Le titre du beau roman de Jane Austen[1] convient parfaitement pour qualifier l’émission « Les bréviaires de la haine », diffusée le 6 mai dernier sur ARTE.
Consacrer un « Thema » à « Mein Kampf » et au « Protocole des sages de Sion » était a priori une bonne idée, la veine antisémite ayant irrigué ces deux livres ; en montrer la généalogie et la filiation est à la fois pertinent et nécessaire. Certes, l’annonce du plan faisait un peu deuxième année de « sciences po » : « un livre où tout est vrai et que personne ne croit, et un livre ou tout est faux mais que personne ne croit », mais nous avons connu pire… Le résultat a-t-il été à la hauteur de ces objectifs ? Rien n’est moins sûr.
La ligne directrice de l’émission va en effet être celle de la « forteresse Europe » assiégée par des mondes musulman et russe, ignorants et fanatiques. Il est malheureusement assez peu porté attention à cette thématique du siège, très répandue dans le discours politique : c’est regrettable, car c’est une thématique éminemment nazie. Utiliser ce type de concepts pour prétendre dénoncer l’extrême droite me paraît donc intellectuellement douteux et idéologiquement problématique : c’est dire à quel point les esprits sont gangrenés par l’idéologie même qu’ils prétendent combattre.

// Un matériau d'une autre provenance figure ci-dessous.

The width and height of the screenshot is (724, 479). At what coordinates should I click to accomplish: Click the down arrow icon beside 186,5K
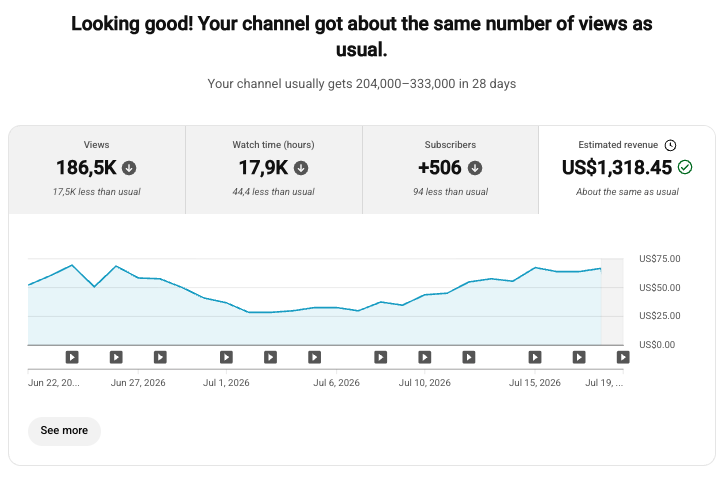(x=129, y=168)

Présenter ensuite sur un même plan les Russes et le monde musulman est également reprendre à son compte une vieille antienne de l’extrême droite qui assimile sans trop de distinction ces hordes asiatiques prêtes à déferler sur l’Europe le couteau entre les dents.
Enfin, la suggestion qui est faite avec ces deux reportages à la suite l’un de l’autre, d’une continuité entre « Mein Kampf » et le monde musulman contemporain est indigne est scandaleuse.
Voilà pour la méthode.
Qu’en est-il sur le fond ?
Les « Protocoles des sages de Sion », qui sont effectivement, rappelons le ici, un faux antisémite, connaîtraient un succès croisant en Turquie : 80.000 exemplaires en auraient été vendus en 2005, 100.000 l’an dernier : « un best seller à l’échelle de ce pays » nous dit-on, qui aurait les faveurs d’une jeunesse délaissée par la croissance, en recherche d’identité ; « loin de la vieille Europe démocratique le poison agit encore » commente le reportage.
Voici une bien curieuse présentation d’un phénomène dont je ne conteste pas par ailleurs le caractère problématique. Il est vrai que le succès de ce type d’ouvrage est inquiétant. Mais pour autant, la Turquie est elle tout d’abord si loin de la « vieille Europe démocratique » ? Faisons le bilan de ces dernières années : abolition de la peine de mort (2001 et 2004), réforme du Conseil supérieur de sécurité (août 2003), suppression (en 2004) des tribunaux de sûreté de l’Etat institués en 1983), élection du Président de la République au suffrage universel (référendum d’octobre 2007), et suppression de son droit de veto, fin de la barrière des 10 % pour être représenté à l’Assemblée, reconnaissance des droits des minorités religieuses et linguistiques, etc… Peu de pays ont fait autant de réformes en si peu de temps, il convient de le rappeler.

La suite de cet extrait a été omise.